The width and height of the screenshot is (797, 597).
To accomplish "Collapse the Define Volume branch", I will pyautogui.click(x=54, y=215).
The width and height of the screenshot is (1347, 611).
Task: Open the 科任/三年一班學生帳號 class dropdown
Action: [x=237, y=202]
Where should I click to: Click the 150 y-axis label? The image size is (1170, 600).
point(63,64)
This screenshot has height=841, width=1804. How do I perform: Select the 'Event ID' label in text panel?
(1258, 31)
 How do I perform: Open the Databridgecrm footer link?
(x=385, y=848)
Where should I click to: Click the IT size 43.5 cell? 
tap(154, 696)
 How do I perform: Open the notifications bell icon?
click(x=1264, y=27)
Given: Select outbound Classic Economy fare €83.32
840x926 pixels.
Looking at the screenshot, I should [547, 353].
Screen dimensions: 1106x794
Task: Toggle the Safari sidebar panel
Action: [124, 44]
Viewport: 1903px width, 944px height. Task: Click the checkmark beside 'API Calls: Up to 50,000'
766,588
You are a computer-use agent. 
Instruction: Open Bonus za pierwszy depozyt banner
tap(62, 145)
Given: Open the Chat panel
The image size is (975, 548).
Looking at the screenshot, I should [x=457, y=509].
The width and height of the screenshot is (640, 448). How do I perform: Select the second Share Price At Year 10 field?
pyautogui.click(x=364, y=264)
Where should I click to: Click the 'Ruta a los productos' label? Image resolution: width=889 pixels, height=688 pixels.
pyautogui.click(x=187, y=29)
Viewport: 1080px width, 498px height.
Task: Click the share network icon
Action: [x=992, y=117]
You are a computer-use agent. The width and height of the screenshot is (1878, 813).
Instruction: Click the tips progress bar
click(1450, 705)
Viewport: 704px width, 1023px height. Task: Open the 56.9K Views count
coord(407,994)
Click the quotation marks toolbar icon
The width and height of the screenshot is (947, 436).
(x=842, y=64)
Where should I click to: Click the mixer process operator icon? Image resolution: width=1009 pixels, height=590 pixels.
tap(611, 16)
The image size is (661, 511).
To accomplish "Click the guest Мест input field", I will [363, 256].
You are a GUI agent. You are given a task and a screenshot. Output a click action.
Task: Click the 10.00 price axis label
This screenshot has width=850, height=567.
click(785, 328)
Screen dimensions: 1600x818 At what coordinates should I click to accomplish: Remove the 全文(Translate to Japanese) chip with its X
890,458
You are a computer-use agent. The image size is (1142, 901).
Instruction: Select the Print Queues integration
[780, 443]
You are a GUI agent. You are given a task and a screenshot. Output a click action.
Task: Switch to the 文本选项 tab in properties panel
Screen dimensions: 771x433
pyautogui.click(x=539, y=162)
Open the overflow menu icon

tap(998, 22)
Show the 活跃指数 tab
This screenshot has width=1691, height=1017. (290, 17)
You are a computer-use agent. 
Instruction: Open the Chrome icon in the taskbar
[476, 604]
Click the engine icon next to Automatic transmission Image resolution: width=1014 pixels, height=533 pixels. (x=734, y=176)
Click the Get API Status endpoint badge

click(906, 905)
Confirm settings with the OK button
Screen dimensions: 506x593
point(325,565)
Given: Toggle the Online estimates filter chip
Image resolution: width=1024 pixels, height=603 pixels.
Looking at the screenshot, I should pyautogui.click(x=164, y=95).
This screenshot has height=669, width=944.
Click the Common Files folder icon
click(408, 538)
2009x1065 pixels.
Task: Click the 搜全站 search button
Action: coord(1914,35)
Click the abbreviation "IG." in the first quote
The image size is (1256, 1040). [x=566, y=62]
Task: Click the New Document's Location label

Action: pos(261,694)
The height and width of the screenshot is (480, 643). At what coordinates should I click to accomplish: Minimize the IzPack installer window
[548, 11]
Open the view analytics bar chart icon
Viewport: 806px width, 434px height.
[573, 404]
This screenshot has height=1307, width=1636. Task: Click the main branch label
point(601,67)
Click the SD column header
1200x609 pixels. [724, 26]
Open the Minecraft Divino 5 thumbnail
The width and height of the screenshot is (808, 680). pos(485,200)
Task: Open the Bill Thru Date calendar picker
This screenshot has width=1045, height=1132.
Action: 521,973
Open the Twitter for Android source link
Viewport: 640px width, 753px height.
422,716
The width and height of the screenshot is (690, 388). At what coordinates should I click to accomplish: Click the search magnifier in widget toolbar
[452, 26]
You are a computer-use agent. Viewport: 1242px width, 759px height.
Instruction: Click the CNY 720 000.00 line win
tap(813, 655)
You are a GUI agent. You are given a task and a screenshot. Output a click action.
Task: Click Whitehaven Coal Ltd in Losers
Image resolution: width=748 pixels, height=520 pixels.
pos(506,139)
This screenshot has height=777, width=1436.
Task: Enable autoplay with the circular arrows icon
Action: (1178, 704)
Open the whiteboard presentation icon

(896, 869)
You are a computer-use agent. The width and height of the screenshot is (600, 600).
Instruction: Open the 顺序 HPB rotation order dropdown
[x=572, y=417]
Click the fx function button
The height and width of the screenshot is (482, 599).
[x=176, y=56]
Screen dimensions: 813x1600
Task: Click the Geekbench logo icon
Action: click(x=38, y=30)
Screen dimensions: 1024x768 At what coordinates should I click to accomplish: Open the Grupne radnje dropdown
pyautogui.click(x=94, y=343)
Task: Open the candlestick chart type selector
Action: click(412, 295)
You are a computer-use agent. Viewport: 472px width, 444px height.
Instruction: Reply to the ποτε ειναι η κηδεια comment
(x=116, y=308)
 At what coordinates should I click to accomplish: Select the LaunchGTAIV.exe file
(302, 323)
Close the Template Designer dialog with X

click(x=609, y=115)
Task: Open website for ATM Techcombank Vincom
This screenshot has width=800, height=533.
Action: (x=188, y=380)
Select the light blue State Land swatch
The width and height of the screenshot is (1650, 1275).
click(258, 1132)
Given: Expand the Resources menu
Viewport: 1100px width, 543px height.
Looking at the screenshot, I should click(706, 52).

### WHAT YOU HAVE TO DO:
Extract exactly the leading lines of the data, stopping at and including the line with "Given: Select outbound".

### SOLUTION FOR THIS EXERCISE:
The width and height of the screenshot is (797, 597).
To accomplish "Collapse the Define Volume branch", I will pyautogui.click(x=54, y=215).
The width and height of the screenshot is (1347, 611).
Task: Open the 科任/三年一班學生帳號 class dropdown
Action: [x=237, y=202]
Where should I click to: Click the 150 y-axis label? The image size is (1170, 600).
point(63,64)
This screenshot has height=841, width=1804. How do I perform: Select the 'Event ID' label in text panel?
(1258, 31)
 How do I perform: Open the Databridgecrm footer link?
(x=385, y=848)
Where should I click to: Click the IT size 43.5 cell? 
tap(154, 696)
 How do I perform: Open the notifications bell icon?
click(x=1264, y=27)
Given: Select outbound Classic Economy fare €83.32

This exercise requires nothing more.